Transition of late-stage effector T cells to CD27(+) CD28(+) tumor-reactive effector memory T cells in humans after adoptive cell transfer therapy

In humans, the pathways of memory T-cell differentiation remain poorly defined. Recently, adoptive cell transfer (ACT) of tumor-reactive T lymphocytes to metastatic melanoma patients after nonmyeloablative chemotherapy has resulted in persistence of functional, tumor-reactive lymphocytes, regression of disease, and induction of melanocyte-directed autoimmunity in some responding patients. In the current study, longitudinal phenotypic analysis was performed on melanoma antigen-specific CD8(+) T cells during their transition from in vitro cultured effector cells to long-term persistent memory cells following ACT to 6 responding patients.

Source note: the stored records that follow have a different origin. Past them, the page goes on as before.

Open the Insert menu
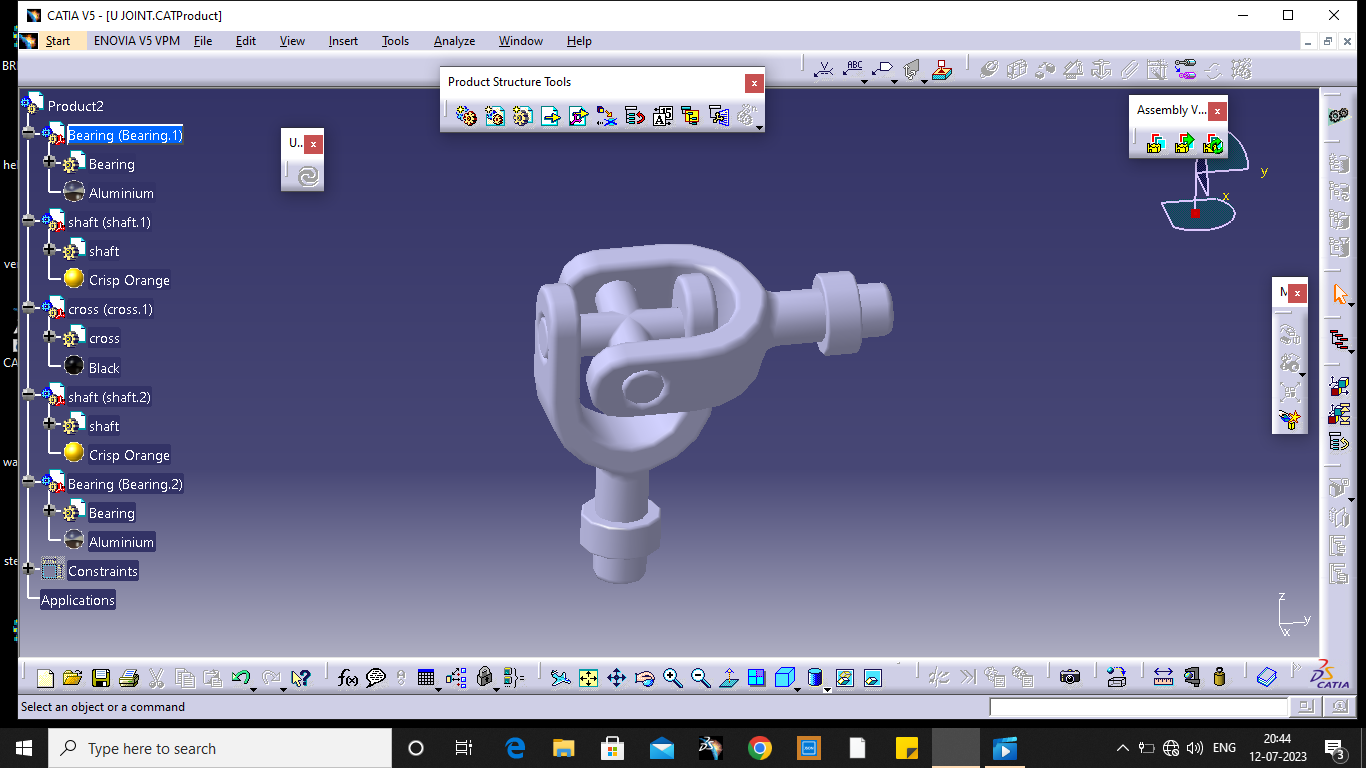This screenshot has width=1366, height=768. [343, 41]
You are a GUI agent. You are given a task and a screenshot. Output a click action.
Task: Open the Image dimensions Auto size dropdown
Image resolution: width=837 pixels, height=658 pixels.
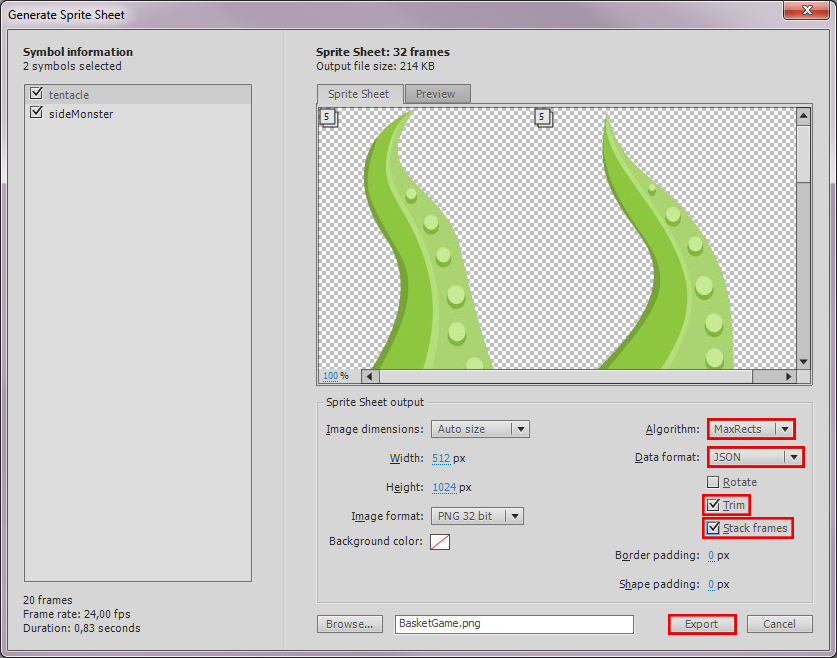pyautogui.click(x=480, y=429)
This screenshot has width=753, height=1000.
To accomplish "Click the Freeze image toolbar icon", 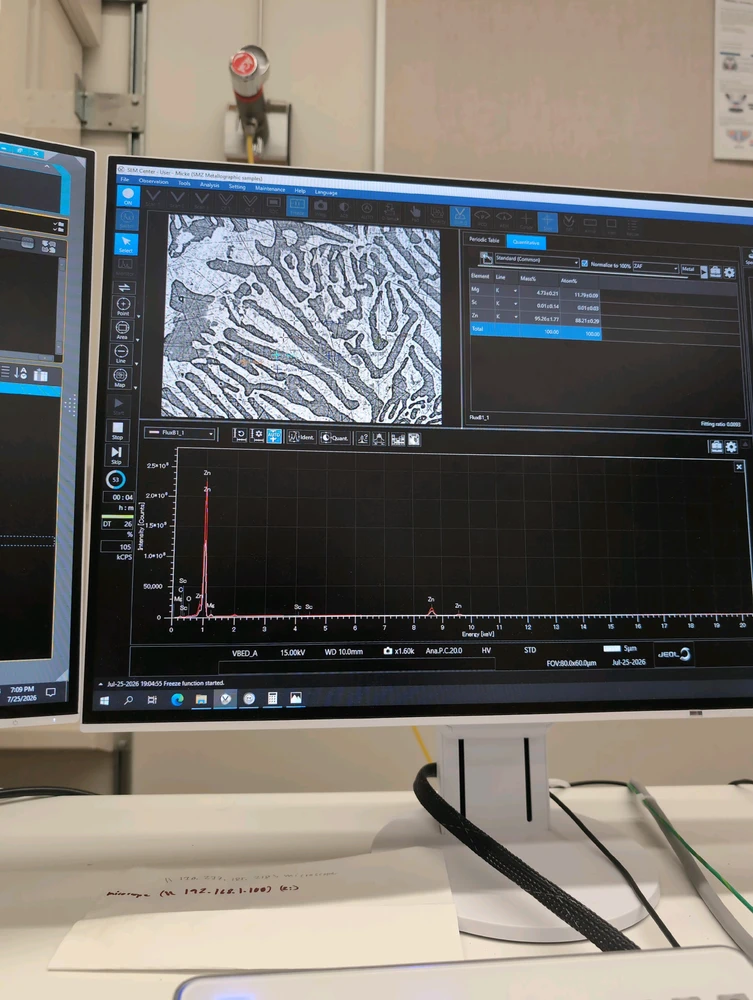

Tumor-reactive T cells used for therapy were generally late-stage effector cells with a CD27(Lo) CD28(Lo) CD45RA(-) CD62 ligand(-) (CD62L(-)) CC chemokine receptor 7(-) (CCR7(-)) interieukin-7 receptor alpha(Lo) (IL-7Ralpha(Lo)) phenotype. After transfer, rapid up-regulation and continued expression of IL-7Ralpha in vivo suggested an important role for IL-7R in immediate and long-term T-cell survival. Although the tumor antigen-specific T-cell population contracted between 1 and 4 weeks after transfer, stable numbers of CD27(+) CD28(+) tumor-reactive T cells were maintained, demonstrating their contribution to the development of long-term, melanoma-reactive memory CD8+ T cells in vivo. At 2 months after transfer, melanoma-reactive T cells persisted at high levels and displayed an effector memory phenotype, including a CD27(+) CD28(+) CD62L(-) CCR7(-) profile, which may explain in part their ability to mediate tumor destruction. (C) 2005 by The American Society of Hematology.